The paranasal sinuses are hollow cavities located between the eyes, below the eyes, and above the eyes. Frequently they become infected, especially in conjunction with colds and allergies. Fortunately, these sinus infections almost always resolve with resolution of the cold or allergic condition. Occasionally, the sinus infection persists and requires medication. If the sinus infection does not clear with adequate medical treatment, surgery may become necessary.
Patients with chronic sinusitis may suffer from a number of conditions, including headache or facial pain, congestion, decreased sense of smell, fever, cough, drainage, a hoarse voice, sore throat, ear disease, and visual changes. Surgery usually improves these conditions and is performed while the patient is asleep under general anesthesia. Today, sinus surgery is usually performed using special operating scopes called endoscopes eliminating the need for incisions on the face or mouth.

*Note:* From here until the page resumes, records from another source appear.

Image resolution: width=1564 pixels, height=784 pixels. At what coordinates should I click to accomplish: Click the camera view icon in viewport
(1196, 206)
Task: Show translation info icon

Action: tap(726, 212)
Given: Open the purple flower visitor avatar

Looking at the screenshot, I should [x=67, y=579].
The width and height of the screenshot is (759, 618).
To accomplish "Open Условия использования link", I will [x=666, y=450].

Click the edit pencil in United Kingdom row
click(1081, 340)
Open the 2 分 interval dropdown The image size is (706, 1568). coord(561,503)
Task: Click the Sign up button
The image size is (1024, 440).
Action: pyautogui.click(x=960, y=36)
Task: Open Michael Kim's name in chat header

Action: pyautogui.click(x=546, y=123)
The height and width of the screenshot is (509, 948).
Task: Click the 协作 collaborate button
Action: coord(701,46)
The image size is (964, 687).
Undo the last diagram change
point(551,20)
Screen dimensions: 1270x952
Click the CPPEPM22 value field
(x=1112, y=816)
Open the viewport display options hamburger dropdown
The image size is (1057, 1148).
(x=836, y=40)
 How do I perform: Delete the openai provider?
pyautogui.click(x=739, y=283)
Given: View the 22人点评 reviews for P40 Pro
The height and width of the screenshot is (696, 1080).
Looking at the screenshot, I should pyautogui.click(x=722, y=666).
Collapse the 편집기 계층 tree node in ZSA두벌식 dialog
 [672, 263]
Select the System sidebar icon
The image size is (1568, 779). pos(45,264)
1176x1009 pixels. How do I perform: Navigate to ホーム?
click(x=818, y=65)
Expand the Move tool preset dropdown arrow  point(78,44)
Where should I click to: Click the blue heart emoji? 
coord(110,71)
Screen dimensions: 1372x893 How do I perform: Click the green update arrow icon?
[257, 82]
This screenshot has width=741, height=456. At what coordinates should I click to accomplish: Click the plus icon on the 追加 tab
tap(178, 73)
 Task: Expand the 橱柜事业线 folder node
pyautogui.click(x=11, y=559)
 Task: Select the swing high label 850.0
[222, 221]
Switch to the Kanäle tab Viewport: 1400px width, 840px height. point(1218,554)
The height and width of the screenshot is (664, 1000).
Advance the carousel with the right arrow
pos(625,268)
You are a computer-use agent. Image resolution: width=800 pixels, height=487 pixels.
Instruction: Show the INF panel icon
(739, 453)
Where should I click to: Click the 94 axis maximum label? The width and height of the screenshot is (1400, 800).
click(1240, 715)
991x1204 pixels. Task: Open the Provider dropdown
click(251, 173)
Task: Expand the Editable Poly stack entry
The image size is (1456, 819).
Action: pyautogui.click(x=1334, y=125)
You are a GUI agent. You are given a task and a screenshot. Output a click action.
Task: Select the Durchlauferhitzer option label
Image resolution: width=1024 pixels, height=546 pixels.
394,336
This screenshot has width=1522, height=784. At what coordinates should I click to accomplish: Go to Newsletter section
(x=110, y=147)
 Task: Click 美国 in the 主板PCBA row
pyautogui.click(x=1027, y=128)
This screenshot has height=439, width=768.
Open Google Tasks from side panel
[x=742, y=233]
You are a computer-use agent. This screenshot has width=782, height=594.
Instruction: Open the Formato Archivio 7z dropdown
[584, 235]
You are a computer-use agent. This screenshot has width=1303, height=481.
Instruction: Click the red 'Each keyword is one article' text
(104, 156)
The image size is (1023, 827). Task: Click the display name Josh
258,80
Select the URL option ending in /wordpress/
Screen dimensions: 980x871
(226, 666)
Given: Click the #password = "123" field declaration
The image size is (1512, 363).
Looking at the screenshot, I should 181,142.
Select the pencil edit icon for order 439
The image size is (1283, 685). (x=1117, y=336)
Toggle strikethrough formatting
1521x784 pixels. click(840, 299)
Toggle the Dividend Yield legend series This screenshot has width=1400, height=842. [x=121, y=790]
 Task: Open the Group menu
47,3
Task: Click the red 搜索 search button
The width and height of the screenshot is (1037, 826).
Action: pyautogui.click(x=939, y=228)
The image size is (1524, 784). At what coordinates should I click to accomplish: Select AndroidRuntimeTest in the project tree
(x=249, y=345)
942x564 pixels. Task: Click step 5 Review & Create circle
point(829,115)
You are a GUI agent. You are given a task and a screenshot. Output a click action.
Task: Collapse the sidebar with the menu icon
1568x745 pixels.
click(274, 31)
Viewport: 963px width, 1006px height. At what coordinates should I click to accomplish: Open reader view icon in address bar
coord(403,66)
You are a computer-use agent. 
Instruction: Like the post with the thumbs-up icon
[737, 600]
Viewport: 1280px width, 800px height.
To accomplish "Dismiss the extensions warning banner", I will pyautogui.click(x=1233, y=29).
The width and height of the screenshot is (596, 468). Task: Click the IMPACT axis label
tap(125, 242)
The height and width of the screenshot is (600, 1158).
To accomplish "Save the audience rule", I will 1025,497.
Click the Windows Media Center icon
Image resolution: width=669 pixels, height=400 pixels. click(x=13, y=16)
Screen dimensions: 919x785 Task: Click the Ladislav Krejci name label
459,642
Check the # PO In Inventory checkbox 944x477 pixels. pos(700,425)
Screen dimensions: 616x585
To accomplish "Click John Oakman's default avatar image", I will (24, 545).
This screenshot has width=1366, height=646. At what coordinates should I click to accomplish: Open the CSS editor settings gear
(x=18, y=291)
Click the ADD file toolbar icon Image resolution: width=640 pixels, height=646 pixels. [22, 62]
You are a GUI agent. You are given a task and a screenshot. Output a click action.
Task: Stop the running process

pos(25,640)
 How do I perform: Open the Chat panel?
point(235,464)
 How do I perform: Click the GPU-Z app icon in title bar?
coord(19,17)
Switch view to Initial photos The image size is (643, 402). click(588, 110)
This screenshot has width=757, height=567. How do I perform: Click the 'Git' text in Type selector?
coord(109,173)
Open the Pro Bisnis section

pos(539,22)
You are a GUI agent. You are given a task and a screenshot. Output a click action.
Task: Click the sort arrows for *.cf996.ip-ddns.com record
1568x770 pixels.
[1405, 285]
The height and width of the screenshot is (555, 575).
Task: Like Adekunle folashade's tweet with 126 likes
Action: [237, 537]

Postoperatively, patients may have pain in the sinuses and will receive narcotic pain medication to manage this for the first week. Some bleeding or blood-tinged nasal discharge is expected, but rarely bleeding can be profuse and persistent. Rarely, there may be postoperative infection, which will prolong the period of recovery. There have been reports of visual changes following sinus surgery, but these reports are rare. Patients are generally up and about and discharged on the day of surgery.
A series of post-operative appointments with endoscopic nasal cleanings will be necessary for the first couple of months following surgery (usually every two weeks). This is done to ensure proper healing and to avoid infection. You must not miss these follow-up appointments.